* [Required work]:
The answer must be every line from the listing that holds the string "will".

* [Data extracts]:
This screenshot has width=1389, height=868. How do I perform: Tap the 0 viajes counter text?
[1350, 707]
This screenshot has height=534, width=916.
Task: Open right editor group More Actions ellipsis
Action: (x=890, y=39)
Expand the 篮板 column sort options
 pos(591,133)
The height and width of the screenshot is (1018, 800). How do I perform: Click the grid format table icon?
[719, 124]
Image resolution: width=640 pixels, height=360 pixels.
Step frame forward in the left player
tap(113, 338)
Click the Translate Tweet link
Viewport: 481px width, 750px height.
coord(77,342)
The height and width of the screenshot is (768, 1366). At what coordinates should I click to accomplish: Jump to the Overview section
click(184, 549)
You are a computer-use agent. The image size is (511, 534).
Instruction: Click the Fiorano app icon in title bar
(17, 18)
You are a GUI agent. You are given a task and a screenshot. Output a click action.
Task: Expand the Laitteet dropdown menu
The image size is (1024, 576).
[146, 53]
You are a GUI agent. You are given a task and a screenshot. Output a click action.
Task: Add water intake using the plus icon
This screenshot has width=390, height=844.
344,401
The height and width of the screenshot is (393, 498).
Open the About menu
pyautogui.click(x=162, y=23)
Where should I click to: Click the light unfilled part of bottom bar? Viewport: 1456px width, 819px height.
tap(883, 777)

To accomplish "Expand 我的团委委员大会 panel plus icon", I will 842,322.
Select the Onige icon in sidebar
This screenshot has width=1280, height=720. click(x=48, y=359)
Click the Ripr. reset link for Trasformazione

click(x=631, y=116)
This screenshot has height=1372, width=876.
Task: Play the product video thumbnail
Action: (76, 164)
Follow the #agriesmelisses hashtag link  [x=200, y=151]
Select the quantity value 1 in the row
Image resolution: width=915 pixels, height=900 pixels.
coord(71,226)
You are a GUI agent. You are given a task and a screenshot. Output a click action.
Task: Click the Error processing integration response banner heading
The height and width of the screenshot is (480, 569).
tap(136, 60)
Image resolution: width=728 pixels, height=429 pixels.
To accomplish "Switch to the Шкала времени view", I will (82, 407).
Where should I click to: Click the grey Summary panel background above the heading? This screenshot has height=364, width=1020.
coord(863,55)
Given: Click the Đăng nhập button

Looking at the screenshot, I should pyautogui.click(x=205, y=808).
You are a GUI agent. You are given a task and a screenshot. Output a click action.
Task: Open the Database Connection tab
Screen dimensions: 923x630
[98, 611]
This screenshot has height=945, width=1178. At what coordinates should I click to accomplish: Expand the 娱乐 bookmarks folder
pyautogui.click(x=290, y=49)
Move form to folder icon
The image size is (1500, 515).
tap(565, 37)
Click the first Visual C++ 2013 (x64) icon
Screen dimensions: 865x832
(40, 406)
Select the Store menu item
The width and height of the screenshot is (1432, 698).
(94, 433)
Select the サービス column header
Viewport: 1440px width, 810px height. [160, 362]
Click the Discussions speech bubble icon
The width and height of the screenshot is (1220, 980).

* [Response area]:
To accomplish "Expand 我的团委委员大会 panel plus icon", I will 842,322.
To accomplish "Switch to the Шкала времени view", I will (82, 407).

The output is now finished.